→ Records for this task:
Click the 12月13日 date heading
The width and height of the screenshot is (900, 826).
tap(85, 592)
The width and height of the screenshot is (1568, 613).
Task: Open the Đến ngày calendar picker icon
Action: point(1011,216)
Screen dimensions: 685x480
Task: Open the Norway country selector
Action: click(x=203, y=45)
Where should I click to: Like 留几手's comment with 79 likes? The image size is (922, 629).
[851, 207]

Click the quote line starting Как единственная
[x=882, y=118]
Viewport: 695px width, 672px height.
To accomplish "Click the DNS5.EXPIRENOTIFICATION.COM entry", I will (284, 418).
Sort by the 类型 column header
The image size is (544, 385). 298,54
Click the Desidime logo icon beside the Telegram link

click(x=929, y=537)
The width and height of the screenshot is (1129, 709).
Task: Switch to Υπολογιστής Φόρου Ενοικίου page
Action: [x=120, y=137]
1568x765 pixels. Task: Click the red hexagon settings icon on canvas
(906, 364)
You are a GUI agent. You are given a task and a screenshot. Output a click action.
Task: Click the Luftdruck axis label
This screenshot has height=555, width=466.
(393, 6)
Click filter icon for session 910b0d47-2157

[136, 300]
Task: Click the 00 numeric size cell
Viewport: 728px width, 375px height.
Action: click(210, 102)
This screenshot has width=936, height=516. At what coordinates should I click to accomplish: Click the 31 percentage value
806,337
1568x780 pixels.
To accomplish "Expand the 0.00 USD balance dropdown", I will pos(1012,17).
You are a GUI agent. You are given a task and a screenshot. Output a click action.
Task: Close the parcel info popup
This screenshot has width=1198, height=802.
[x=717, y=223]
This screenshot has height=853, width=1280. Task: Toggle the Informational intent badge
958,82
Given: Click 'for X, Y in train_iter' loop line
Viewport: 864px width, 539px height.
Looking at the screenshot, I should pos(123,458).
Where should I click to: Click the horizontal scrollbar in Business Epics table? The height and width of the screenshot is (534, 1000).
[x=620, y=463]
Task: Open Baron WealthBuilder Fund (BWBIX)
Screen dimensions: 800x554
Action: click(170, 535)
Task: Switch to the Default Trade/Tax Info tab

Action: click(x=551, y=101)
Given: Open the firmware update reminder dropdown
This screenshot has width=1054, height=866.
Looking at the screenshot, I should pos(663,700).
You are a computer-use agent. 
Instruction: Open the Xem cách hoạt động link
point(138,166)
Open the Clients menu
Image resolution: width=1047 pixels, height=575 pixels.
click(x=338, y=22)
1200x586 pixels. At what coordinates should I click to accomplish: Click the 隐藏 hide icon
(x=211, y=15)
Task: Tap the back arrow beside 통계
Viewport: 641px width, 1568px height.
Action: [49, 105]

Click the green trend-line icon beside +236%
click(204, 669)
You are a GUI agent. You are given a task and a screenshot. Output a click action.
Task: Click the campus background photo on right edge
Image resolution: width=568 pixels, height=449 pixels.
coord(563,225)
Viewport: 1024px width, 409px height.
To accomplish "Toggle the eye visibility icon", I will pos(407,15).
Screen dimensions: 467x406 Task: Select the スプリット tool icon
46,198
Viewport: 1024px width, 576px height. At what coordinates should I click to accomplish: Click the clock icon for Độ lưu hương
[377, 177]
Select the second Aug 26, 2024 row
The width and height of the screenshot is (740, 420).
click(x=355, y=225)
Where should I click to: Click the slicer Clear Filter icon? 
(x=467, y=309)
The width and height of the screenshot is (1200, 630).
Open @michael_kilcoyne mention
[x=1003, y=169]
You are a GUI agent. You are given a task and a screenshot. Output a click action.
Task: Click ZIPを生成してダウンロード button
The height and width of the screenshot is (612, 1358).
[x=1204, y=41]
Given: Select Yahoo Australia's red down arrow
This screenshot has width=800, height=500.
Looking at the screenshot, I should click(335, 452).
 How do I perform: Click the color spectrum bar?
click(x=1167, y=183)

→ Task description: Across the entries, how many lines contain "will"? Reply with the number only.

→ Output of the task: 3